March 23, 2016

How Would You Do It Differently?

A recent article, 4 Traits of Exceptional Leaders, references Gallup research showing that just 10% of people have the talent to be good leaders and 82% of the time organizations put the wrong person in a leadership job. 
Those are not good odds. If you’re working, you’re far more likely working for a bad leader than a good one.
Then there people like me who are doing our best to lead our teams day to day while our boss (or boss’s boss) happens to be on the “not so good” end of the leadership spectrum. I expect many of you have been there...
I guarantee that someday - maybe even today - a leadership “no-no” will happen which impacts you and your team. You can’t protect your team from the fall out and you shouldn’t even necessarily try. To grow and develop into leaders in their own right, your team needs to see and experience “less than good” leadership in action so they can recognize and learn from it.
Your team, like mine, will easily recognize when "not good” leadership behavior happens so it’s not likely you need to point it out. Your job, as an exceptional leader, is to help your team to constructively process their feelings about what happened, and then move forward.
It’s important to be able to quickly address a bad situation and then focus them on moving forward. HBR’s article, “You Can Deliver Bad News to Your Team Without Crushing Them” shares research showing that when people came to solutions they could implement themselves to address something negative, it increased productivity 20%.
In addition, I like to ask my team members to reflect on the situation and think of a future time, when they will be leading teams, departments, organizations or companies and ask them, “When you're leading a team someday, how would you do it differently?”
A question like this requires them to think through both the business need and the role a leader's communication plays in creating buy-in and motivating/influencing others to take a desired action. It helps them to recognize the role empathy plays in the workplace and helps them build the required awareness that (I hope) will make them exceptional leaders when that day comes.
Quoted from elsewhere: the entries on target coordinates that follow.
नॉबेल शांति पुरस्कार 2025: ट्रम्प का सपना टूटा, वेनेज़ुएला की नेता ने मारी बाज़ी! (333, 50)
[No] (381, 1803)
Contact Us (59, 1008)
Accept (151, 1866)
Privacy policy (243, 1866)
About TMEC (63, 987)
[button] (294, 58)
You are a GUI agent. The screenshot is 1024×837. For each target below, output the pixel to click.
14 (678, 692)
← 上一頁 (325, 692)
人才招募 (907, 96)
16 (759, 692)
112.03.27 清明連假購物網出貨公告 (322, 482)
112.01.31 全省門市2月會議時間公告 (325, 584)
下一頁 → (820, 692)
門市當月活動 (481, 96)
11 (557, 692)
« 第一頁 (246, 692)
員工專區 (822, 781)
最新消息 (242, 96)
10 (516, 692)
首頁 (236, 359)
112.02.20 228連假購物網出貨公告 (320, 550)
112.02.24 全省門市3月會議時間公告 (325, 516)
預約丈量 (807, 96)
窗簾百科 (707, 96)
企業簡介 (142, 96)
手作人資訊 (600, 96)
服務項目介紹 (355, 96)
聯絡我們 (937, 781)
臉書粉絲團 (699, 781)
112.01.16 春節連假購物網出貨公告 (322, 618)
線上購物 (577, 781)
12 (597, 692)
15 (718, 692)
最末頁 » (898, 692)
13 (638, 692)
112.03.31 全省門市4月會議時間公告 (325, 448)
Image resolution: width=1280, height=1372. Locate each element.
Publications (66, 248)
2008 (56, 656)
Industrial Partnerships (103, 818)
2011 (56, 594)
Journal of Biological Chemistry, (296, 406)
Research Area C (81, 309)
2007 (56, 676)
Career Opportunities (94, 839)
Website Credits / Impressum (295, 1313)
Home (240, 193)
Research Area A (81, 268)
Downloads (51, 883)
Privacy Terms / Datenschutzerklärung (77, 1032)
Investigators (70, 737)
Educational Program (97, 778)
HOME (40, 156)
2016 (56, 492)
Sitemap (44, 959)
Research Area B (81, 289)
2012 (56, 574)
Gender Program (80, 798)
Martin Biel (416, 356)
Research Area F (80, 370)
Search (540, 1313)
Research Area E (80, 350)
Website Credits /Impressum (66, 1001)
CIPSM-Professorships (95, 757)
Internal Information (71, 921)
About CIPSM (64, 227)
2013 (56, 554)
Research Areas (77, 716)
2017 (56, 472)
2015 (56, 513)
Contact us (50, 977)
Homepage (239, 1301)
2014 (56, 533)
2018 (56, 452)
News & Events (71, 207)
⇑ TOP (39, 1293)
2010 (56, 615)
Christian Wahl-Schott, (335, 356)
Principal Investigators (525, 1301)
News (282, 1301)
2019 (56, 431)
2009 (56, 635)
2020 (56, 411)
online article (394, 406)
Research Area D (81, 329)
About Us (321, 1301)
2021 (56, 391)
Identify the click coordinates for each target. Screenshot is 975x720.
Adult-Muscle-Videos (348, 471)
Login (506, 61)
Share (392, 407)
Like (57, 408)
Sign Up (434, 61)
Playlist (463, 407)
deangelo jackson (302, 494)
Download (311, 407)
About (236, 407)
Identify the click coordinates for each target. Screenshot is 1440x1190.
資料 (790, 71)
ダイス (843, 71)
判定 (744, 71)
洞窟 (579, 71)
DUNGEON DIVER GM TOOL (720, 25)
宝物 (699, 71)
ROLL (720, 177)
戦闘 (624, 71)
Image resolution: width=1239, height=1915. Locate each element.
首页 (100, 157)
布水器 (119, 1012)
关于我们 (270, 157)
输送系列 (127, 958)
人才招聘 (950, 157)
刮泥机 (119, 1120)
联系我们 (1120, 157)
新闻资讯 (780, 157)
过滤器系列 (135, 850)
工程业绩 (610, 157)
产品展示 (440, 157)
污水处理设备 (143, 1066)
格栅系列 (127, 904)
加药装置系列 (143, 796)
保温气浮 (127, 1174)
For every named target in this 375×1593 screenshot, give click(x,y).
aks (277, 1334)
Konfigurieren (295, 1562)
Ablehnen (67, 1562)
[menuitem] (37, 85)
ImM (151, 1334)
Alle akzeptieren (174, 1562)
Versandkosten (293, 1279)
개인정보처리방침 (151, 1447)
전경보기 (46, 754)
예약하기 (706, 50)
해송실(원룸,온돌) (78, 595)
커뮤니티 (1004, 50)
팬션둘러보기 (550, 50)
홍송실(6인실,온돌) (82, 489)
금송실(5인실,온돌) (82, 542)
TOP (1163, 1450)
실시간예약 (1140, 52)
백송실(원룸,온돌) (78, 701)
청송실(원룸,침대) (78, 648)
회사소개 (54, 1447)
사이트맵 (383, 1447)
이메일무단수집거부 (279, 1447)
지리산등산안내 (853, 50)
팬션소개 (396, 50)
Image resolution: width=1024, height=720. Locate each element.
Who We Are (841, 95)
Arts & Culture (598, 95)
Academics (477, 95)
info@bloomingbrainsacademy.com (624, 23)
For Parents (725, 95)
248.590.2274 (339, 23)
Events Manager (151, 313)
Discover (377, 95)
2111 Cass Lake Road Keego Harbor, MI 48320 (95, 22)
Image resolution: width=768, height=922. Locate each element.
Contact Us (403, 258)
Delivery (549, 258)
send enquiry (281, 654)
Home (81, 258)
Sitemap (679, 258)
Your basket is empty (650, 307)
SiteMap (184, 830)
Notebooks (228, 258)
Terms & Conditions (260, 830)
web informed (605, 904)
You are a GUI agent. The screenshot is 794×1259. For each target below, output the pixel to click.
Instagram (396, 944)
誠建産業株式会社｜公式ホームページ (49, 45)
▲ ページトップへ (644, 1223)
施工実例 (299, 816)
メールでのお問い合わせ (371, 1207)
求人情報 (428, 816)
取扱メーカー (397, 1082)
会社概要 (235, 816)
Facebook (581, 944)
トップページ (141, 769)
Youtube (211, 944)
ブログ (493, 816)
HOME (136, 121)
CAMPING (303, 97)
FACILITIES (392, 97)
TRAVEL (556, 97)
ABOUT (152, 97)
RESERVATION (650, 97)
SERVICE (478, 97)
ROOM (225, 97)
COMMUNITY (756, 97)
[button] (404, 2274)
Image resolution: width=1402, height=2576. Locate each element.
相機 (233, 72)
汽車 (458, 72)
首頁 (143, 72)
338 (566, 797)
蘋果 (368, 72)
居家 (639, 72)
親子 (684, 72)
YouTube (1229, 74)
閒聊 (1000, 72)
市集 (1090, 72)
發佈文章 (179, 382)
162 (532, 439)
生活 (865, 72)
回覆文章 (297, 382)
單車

Focus on the future and ask "how would you do it differently" -- two ways to turn a bad situation into a productive, coachable moment.

March 11, 2016

3 Leadership Nuggets for Self Aware Leaders

I’ve felt inspired by some recent thought-provoking HBR blog posts on leadership. So, I thought I would quickly share a few of the “nuggets” I’ve collected as they may be interest to other self-aware leaders who are looking to continually improve.

Net net - the older we get, the more confident we feel and the more open we are to self improvement. Women demonstrate this confidence gain more consistently over time - probably because we start out at a lower baseline (boo). The best leaders help their people move from a “proving” mindset (coming from a place of low confidence) to an “improving” mindset.

The good news - time, experience and increased self-awareness all factor into these beneficial changes in people’s mindsets and their resulting work accomplishments. I guess there is a benefit to getting older!

Fortunately, there are just 4 things:
  1. Great leaders understand how all parts and functions of the business work together to generate value. They actively work on cultivating the needed cross-functional working relationships to minimize fragmentation and poor coordination.
  2. Great leaders effectively balance instinct and analysis when making decisions. They are not prone to knee-jerk reactions because they trust the process and their teams.
  3. Great leaders have high contextual intelligence. They continuously solicit and integrate insights from all the sources and have a clear understanding of the value the business provides within the wider industry and trends.
  4. Great leaders authentically care about forming and maintaining real relationships with superiors, peers and their teams. They reach beyond the superficial, transactional level to form mutually beneficial relationships.
Great leaders know and do all 4 well while “good” leaders just 2 or 3. And lacking a strength in #4 is what trips up most executive careers because people can spot a phony a mile away. Be warm, be kind, be real.

While we know the saying that good employees leave bad bosses, being a good boss does not necessarily beget retention. In fact, team members with the good bosses received the coaching, development and support necessary to get them ready for greater responsibility and higher paying roles. These folks can be called “happy quitters” because their satisfaction with the organization remains high even when they leave for greener pastures. And with this happy quitters, good bosses create strong “alumni networks” that are beneficial to the firm long term.  

All of the “happy quitters” in my past are part of my forever team - you know who you all are!

Hope you found these nuggets as interesting and thought provoking as I did!